___ Records supplied
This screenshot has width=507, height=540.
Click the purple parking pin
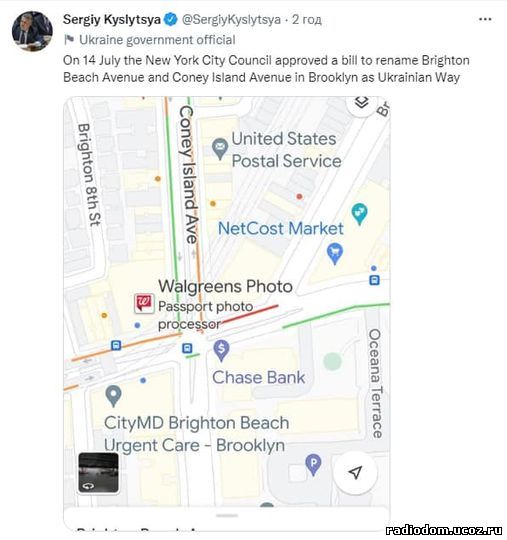313,465
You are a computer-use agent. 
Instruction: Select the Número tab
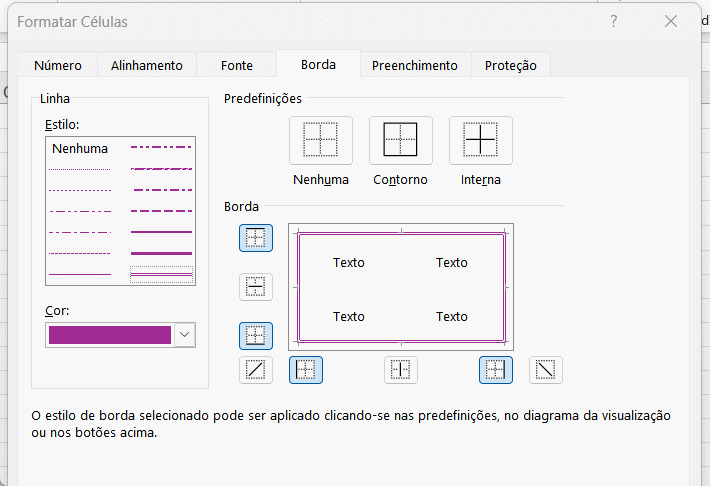(58, 65)
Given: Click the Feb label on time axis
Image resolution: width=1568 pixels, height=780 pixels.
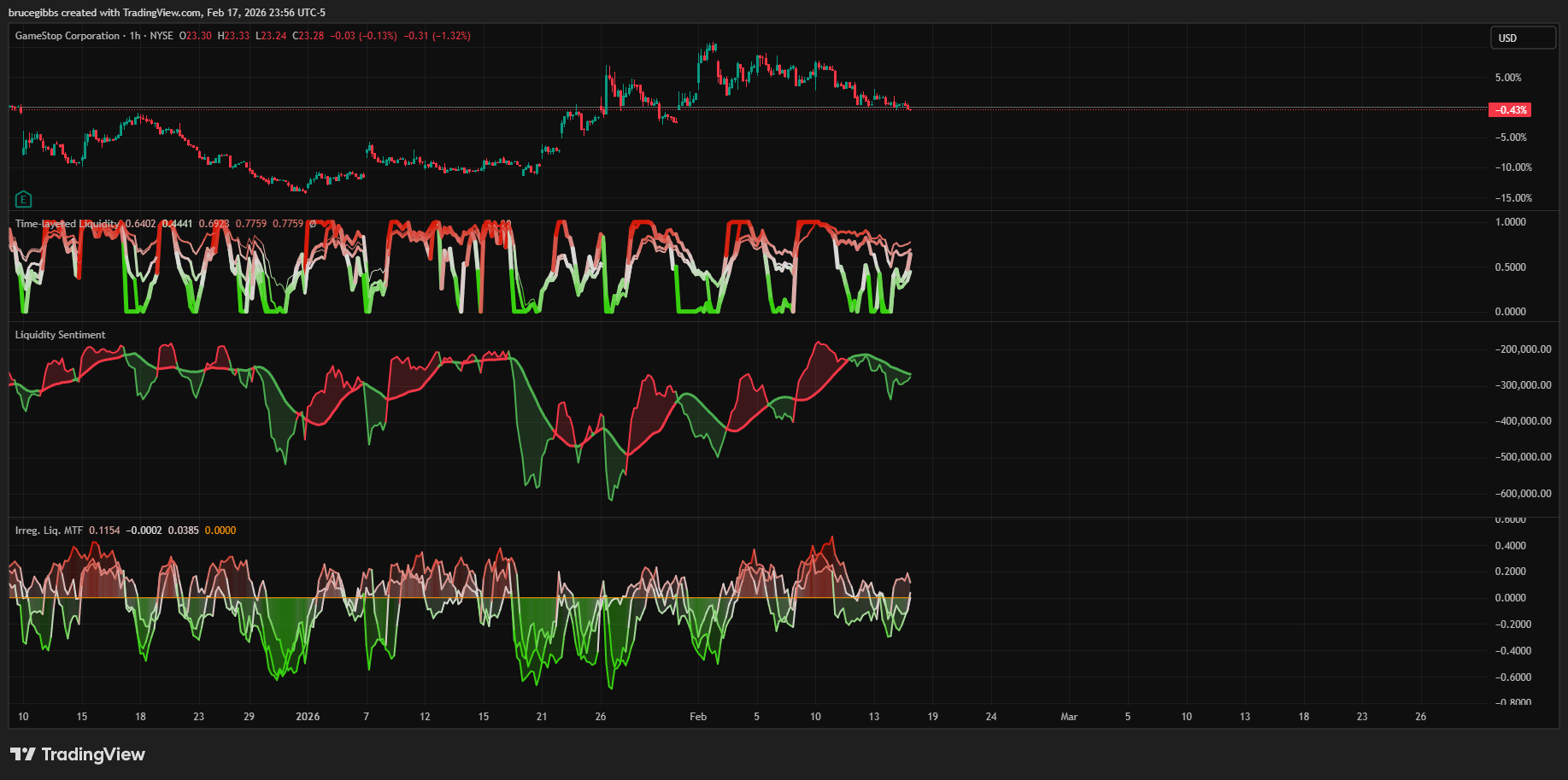Looking at the screenshot, I should [x=698, y=717].
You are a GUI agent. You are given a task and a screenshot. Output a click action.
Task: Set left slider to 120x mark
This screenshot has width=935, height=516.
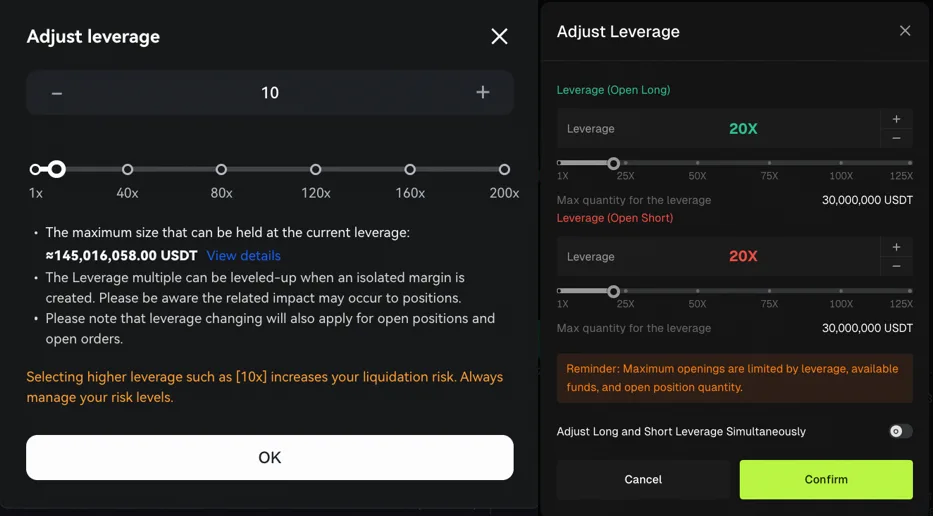tap(316, 170)
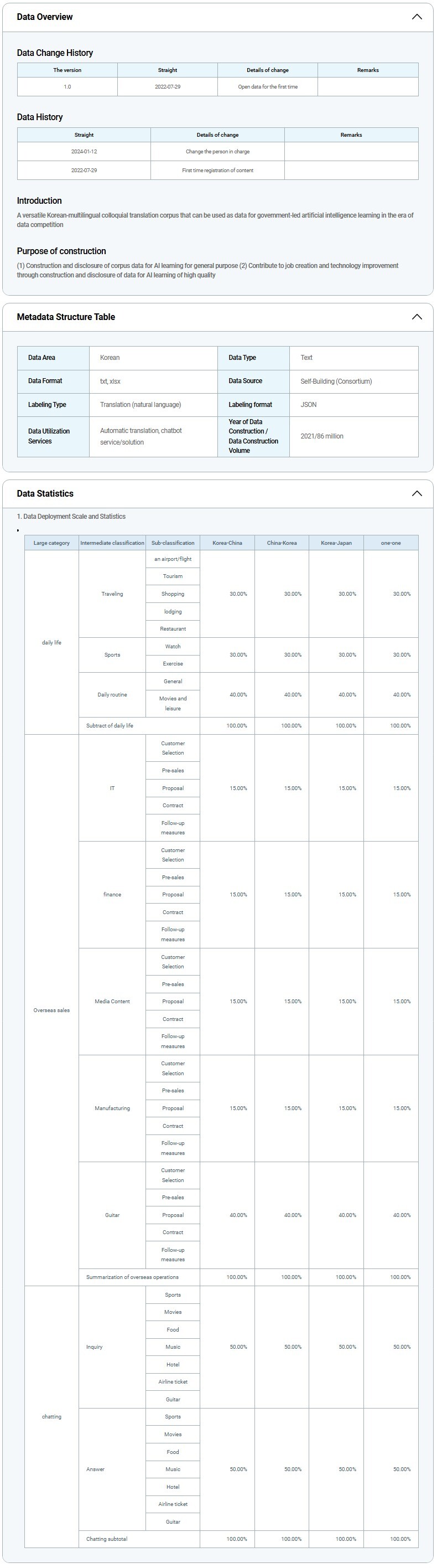Click the Korea-China column header
The image size is (437, 1568).
(227, 543)

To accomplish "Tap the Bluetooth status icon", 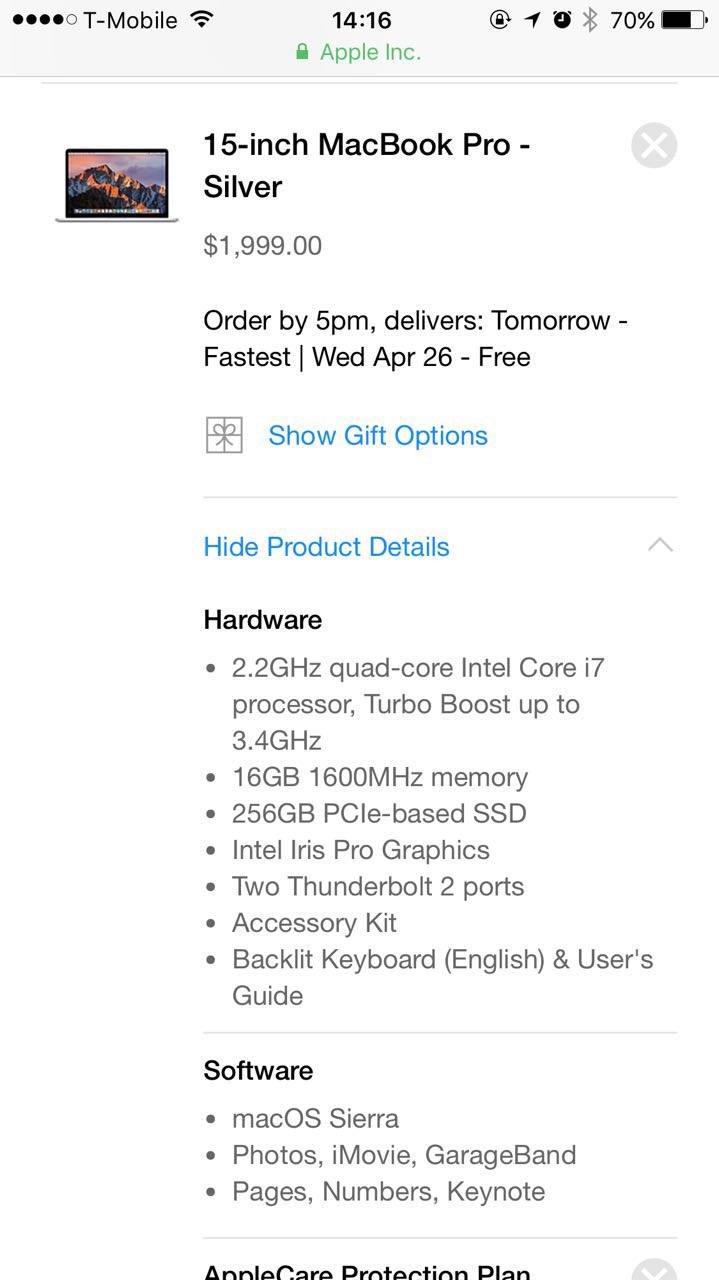I will 590,20.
______
Your goal:
A copy of each line in the data above that holds the string "agent" is needed.

Completed task:
You are a computer-use agent. 
You are a GUI agent. You are given a task and a screenshot. Output a click action.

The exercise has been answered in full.